» **What you have to do**: Reproduce the lines of the material exactly, excluding every image.

» **Data to process**:
════════════════════

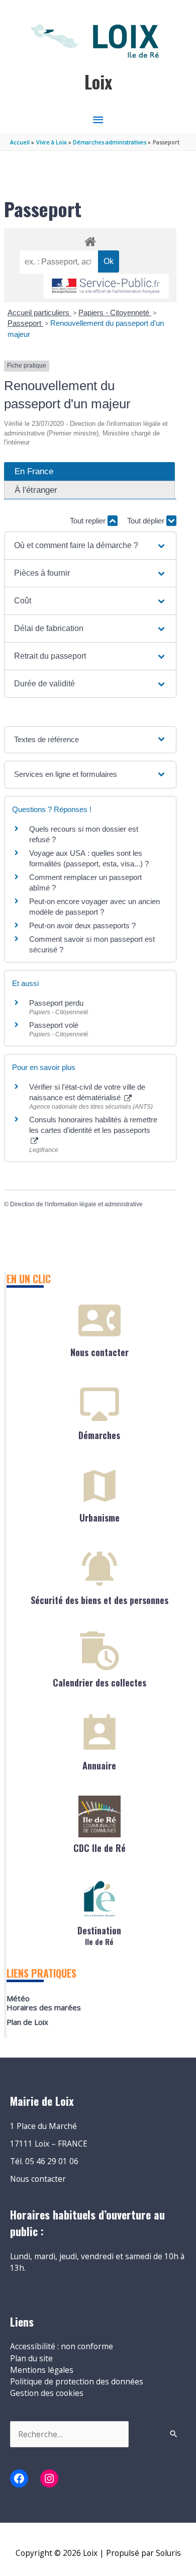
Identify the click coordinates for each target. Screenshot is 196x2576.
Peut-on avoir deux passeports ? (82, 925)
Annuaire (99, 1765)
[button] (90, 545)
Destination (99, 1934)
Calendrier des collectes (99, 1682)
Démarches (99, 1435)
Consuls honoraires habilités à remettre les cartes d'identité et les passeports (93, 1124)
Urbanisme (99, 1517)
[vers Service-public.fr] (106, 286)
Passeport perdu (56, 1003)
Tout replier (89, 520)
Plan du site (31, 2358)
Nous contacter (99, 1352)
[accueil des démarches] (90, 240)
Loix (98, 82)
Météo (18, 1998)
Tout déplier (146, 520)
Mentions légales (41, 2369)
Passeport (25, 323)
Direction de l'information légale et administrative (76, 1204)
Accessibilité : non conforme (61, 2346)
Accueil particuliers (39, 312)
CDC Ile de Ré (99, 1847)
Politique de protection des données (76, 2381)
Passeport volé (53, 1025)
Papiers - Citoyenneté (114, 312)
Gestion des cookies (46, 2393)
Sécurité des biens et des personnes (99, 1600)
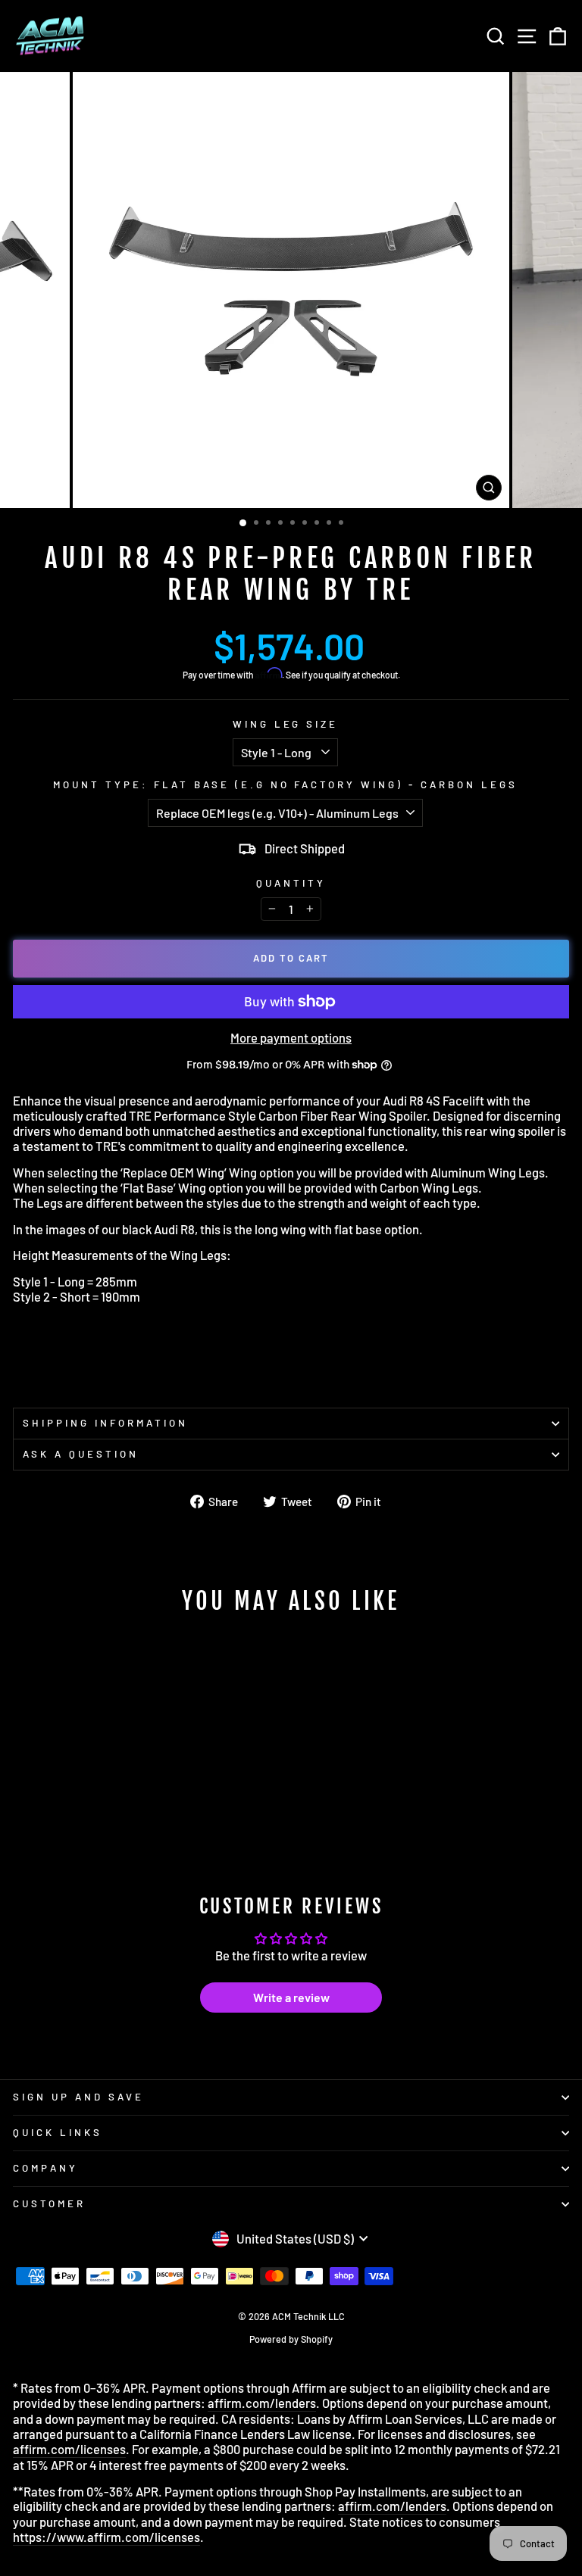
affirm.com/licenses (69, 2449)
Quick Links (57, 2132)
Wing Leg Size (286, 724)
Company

════════════════════

» **Solution for this problem**:
Identify the click coordinates for each target. Screenshot is 196x2576.
Peut-on avoir deux passeports ? (82, 925)
Annuaire (99, 1765)
[button] (90, 545)
Destination (99, 1934)
Calendrier des collectes (99, 1682)
Démarches (99, 1435)
Consuls honoraires habilités à remettre les cartes d'identité et les passeports (93, 1124)
Urbanisme (99, 1517)
[vers Service-public.fr] (106, 286)
Passeport perdu (56, 1003)
Tout replier (89, 520)
Plan du site (31, 2358)
Nous contacter (99, 1352)
[accueil des démarches] (90, 240)
Loix (98, 82)
Météo (18, 1998)
Tout déplier (146, 520)
Mentions légales (41, 2369)
Passeport (25, 323)
Direction de l'information légale et administrative (76, 1204)
Accessibilité : non conforme (61, 2346)
Accueil particuliers (39, 312)
CDC Ile de Ré (99, 1847)
Politique de protection des données (76, 2381)
Passeport volé (53, 1025)
Papiers - Citoyenneté (114, 312)
Gestion des cookies (46, 2393)
Sécurité des biens et des personnes (99, 1600)
affirm.com/licenses (69, 2449)
Quick Links (57, 2132)
Wing Leg Size (286, 724)
Company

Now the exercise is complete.